- Exercise prompt -
Line by line, repeat the material below without any deviation.

- Input records -
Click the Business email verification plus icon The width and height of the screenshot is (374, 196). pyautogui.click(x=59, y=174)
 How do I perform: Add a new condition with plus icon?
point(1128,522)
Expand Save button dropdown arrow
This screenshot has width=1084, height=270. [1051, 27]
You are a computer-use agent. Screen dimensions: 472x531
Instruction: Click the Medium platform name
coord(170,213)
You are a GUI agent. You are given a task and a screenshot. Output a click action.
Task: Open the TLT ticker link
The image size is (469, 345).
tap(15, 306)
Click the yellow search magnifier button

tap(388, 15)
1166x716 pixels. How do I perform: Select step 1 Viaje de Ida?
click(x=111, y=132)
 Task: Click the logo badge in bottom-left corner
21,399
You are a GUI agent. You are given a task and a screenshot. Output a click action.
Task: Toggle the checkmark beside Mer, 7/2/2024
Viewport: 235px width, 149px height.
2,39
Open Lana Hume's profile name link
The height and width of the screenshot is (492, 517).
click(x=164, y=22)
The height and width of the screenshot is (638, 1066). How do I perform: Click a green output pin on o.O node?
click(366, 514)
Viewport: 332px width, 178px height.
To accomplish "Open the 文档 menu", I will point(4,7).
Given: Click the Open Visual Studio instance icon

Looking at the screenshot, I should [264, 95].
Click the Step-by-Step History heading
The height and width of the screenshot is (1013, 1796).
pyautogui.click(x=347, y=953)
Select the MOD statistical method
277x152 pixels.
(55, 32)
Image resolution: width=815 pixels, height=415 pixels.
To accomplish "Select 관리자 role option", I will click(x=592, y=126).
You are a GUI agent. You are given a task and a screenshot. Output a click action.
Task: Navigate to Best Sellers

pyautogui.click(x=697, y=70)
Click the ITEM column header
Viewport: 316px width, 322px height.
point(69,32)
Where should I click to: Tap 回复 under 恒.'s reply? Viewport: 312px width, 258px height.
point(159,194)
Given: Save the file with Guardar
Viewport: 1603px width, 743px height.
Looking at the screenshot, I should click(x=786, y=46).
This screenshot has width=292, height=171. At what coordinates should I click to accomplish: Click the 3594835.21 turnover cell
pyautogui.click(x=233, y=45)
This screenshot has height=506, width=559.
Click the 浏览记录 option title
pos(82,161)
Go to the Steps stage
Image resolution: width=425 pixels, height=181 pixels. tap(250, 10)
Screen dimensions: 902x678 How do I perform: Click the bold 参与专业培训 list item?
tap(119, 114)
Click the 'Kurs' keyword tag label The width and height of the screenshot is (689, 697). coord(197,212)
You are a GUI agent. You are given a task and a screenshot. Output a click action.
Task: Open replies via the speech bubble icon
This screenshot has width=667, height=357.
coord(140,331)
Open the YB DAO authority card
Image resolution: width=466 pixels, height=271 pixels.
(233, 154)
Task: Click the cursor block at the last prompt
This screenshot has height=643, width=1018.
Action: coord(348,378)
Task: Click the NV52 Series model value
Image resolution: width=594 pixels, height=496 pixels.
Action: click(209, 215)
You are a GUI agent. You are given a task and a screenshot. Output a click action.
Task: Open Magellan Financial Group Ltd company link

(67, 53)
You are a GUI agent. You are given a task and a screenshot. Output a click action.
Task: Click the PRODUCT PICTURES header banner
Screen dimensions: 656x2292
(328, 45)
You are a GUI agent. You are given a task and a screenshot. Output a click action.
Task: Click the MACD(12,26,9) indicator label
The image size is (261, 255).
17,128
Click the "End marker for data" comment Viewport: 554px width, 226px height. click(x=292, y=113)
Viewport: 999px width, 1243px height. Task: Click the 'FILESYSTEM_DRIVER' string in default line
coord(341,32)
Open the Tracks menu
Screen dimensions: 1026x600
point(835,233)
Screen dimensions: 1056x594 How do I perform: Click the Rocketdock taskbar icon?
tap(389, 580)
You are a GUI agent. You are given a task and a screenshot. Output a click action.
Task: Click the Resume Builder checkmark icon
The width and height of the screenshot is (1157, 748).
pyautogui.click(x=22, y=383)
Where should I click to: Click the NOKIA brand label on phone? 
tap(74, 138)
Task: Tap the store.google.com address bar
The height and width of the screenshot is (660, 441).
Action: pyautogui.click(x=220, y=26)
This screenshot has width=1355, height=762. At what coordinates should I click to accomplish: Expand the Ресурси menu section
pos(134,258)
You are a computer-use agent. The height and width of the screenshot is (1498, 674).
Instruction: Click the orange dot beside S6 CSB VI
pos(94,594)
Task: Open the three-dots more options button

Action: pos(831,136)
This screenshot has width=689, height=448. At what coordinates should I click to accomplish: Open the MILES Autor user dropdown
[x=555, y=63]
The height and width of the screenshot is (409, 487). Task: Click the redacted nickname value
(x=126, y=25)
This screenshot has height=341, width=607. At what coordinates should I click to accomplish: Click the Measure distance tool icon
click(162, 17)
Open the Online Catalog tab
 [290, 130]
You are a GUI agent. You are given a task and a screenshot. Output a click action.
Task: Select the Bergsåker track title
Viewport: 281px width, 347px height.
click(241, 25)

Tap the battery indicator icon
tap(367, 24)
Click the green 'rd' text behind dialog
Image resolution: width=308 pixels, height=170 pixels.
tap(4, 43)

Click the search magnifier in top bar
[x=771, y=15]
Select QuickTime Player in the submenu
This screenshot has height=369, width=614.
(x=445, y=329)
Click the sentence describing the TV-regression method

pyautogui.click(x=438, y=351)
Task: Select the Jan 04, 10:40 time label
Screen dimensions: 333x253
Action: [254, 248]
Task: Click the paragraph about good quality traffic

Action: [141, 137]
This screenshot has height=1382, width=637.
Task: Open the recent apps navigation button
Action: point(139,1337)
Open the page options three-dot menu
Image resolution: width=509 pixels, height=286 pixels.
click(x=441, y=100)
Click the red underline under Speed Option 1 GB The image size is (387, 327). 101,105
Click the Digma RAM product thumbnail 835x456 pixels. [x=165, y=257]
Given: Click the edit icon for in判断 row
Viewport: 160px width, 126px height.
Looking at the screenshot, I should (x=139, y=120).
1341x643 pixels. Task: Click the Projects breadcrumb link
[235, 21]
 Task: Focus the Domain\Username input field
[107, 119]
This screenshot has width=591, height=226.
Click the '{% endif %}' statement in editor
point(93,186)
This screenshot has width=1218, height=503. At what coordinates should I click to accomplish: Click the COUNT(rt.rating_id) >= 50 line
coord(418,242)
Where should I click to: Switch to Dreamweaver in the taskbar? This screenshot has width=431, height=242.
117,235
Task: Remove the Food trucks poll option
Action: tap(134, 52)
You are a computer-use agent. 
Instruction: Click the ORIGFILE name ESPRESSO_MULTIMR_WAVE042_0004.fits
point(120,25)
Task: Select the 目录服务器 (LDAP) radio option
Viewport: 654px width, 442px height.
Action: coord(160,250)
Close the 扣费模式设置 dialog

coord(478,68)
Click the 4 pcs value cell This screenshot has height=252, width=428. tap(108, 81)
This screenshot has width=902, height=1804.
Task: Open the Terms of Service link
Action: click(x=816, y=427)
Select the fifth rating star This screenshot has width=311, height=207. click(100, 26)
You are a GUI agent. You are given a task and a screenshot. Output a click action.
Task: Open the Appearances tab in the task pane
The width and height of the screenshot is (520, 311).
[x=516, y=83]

- Exercise answer -
Click the Business email verification plus icon The width and height of the screenshot is (374, 196). pyautogui.click(x=59, y=174)
 How do I perform: Add a new condition with plus icon?
point(1128,522)
Expand Save button dropdown arrow
This screenshot has width=1084, height=270. [1051, 27]
You are a computer-use agent. Screen dimensions: 472x531
Instruction: Click the Medium platform name
coord(170,213)
You are a GUI agent. You are given a task and a screenshot. Output a click action.
Task: Open the TLT ticker link
The image size is (469, 345).
tap(15, 306)
Click the yellow search magnifier button

tap(388, 15)
1166x716 pixels. How do I perform: Select step 1 Viaje de Ida?
click(x=111, y=132)
 Task: Click the logo badge in bottom-left corner
21,399
You are a GUI agent. You are given a task and a screenshot. Output a click action.
Task: Toggle the checkmark beside Mer, 7/2/2024
Viewport: 235px width, 149px height.
2,39
Open Lana Hume's profile name link
The height and width of the screenshot is (492, 517).
click(x=164, y=22)
The height and width of the screenshot is (638, 1066). How do I perform: Click a green output pin on o.O node?
click(366, 514)
Viewport: 332px width, 178px height.
To accomplish "Open the 文档 menu", I will point(4,7).
Given: Click the Open Visual Studio instance icon

Looking at the screenshot, I should [264, 95].
Click the Step-by-Step History heading
The height and width of the screenshot is (1013, 1796).
pyautogui.click(x=347, y=953)
Select the MOD statistical method
277x152 pixels.
(55, 32)
Image resolution: width=815 pixels, height=415 pixels.
To accomplish "Select 관리자 role option", I will click(x=592, y=126).
You are a GUI agent. You are given a task and a screenshot. Output a click action.
Task: Navigate to Best Sellers

pyautogui.click(x=697, y=70)
Click the ITEM column header
Viewport: 316px width, 322px height.
point(69,32)
Where should I click to: Tap 回复 under 恒.'s reply? Viewport: 312px width, 258px height.
point(159,194)
Given: Save the file with Guardar
Viewport: 1603px width, 743px height.
Looking at the screenshot, I should click(x=786, y=46).
This screenshot has width=292, height=171. At what coordinates should I click to accomplish: Click the 3594835.21 turnover cell
pyautogui.click(x=233, y=45)
This screenshot has height=506, width=559.
Click the 浏览记录 option title
pos(82,161)
Go to the Steps stage
Image resolution: width=425 pixels, height=181 pixels. tap(250, 10)
Screen dimensions: 902x678 How do I perform: Click the bold 参与专业培训 list item?
tap(119, 114)
Click the 'Kurs' keyword tag label The width and height of the screenshot is (689, 697). coord(197,212)
You are a GUI agent. You are given a task and a screenshot. Output a click action.
Task: Open replies via the speech bubble icon
This screenshot has width=667, height=357.
coord(140,331)
Open the YB DAO authority card
Image resolution: width=466 pixels, height=271 pixels.
(233, 154)
Task: Click the cursor block at the last prompt
This screenshot has height=643, width=1018.
Action: coord(348,378)
Task: Click the NV52 Series model value
Image resolution: width=594 pixels, height=496 pixels.
Action: click(209, 215)
You are a GUI agent. You are given a task and a screenshot. Output a click action.
Task: Open Magellan Financial Group Ltd company link

(67, 53)
You are a GUI agent. You are given a task and a screenshot. Output a click action.
Task: Click the PRODUCT PICTURES header banner
Screen dimensions: 656x2292
(328, 45)
You are a GUI agent. You are given a task and a screenshot. Output a click action.
Task: Click the MACD(12,26,9) indicator label
The image size is (261, 255).
17,128
Click the "End marker for data" comment Viewport: 554px width, 226px height. click(x=292, y=113)
Viewport: 999px width, 1243px height. Task: Click the 'FILESYSTEM_DRIVER' string in default line
coord(341,32)
Open the Tracks menu
Screen dimensions: 1026x600
point(835,233)
Screen dimensions: 1056x594 How do I perform: Click the Rocketdock taskbar icon?
tap(389, 580)
You are a GUI agent. You are given a task and a screenshot. Output a click action.
Task: Click the Resume Builder checkmark icon
The width and height of the screenshot is (1157, 748).
pyautogui.click(x=22, y=383)
Where should I click to: Click the NOKIA brand label on phone? 
tap(74, 138)
Task: Tap the store.google.com address bar
The height and width of the screenshot is (660, 441).
Action: pyautogui.click(x=220, y=26)
This screenshot has width=1355, height=762. At what coordinates should I click to accomplish: Expand the Ресурси menu section
pos(134,258)
You are a computer-use agent. The height and width of the screenshot is (1498, 674).
Instruction: Click the orange dot beside S6 CSB VI
pos(94,594)
Task: Open the three-dots more options button

Action: pos(831,136)
This screenshot has width=689, height=448. At what coordinates should I click to accomplish: Open the MILES Autor user dropdown
[x=555, y=63]
The height and width of the screenshot is (409, 487). Task: Click the redacted nickname value
(x=126, y=25)
This screenshot has height=341, width=607. At what coordinates should I click to accomplish: Click the Measure distance tool icon
click(162, 17)
Open the Online Catalog tab
 [290, 130]
You are a GUI agent. You are given a task and a screenshot. Output a click action.
Task: Select the Bergsåker track title
Viewport: 281px width, 347px height.
click(241, 25)

Tap the battery indicator icon
tap(367, 24)
Click the green 'rd' text behind dialog
Image resolution: width=308 pixels, height=170 pixels.
tap(4, 43)

Click the search magnifier in top bar
[x=771, y=15]
Select QuickTime Player in the submenu
This screenshot has height=369, width=614.
(x=445, y=329)
Click the sentence describing the TV-regression method

pyautogui.click(x=438, y=351)
Task: Select the Jan 04, 10:40 time label
Screen dimensions: 333x253
Action: [254, 248]
Task: Click the paragraph about good quality traffic

Action: [141, 137]
This screenshot has height=1382, width=637.
Task: Open the recent apps navigation button
Action: point(139,1337)
Open the page options three-dot menu
Image resolution: width=509 pixels, height=286 pixels.
click(x=441, y=100)
Click the red underline under Speed Option 1 GB The image size is (387, 327). 101,105
Click the Digma RAM product thumbnail 835x456 pixels. [x=165, y=257]
Given: Click the edit icon for in判断 row
Viewport: 160px width, 126px height.
Looking at the screenshot, I should (x=139, y=120).
1341x643 pixels. Task: Click the Projects breadcrumb link
[235, 21]
 Task: Focus the Domain\Username input field
[107, 119]
This screenshot has width=591, height=226.
Click the '{% endif %}' statement in editor
point(93,186)
This screenshot has width=1218, height=503. At what coordinates should I click to accomplish: Click the COUNT(rt.rating_id) >= 50 line
coord(418,242)
Where should I click to: Switch to Dreamweaver in the taskbar? This screenshot has width=431, height=242.
117,235
Task: Remove the Food trucks poll option
Action: tap(134, 52)
You are a computer-use agent. 
Instruction: Click the ORIGFILE name ESPRESSO_MULTIMR_WAVE042_0004.fits
point(120,25)
Task: Select the 目录服务器 (LDAP) radio option
Viewport: 654px width, 442px height.
Action: coord(160,250)
Close the 扣费模式设置 dialog

coord(478,68)
Click the 4 pcs value cell This screenshot has height=252, width=428. tap(108, 81)
This screenshot has width=902, height=1804.
Task: Open the Terms of Service link
Action: click(x=816, y=427)
Select the fifth rating star This screenshot has width=311, height=207. click(100, 26)
You are a GUI agent. You are given a task and a screenshot. Output a click action.
Task: Open the Appearances tab in the task pane
The width and height of the screenshot is (520, 311).
[x=516, y=83]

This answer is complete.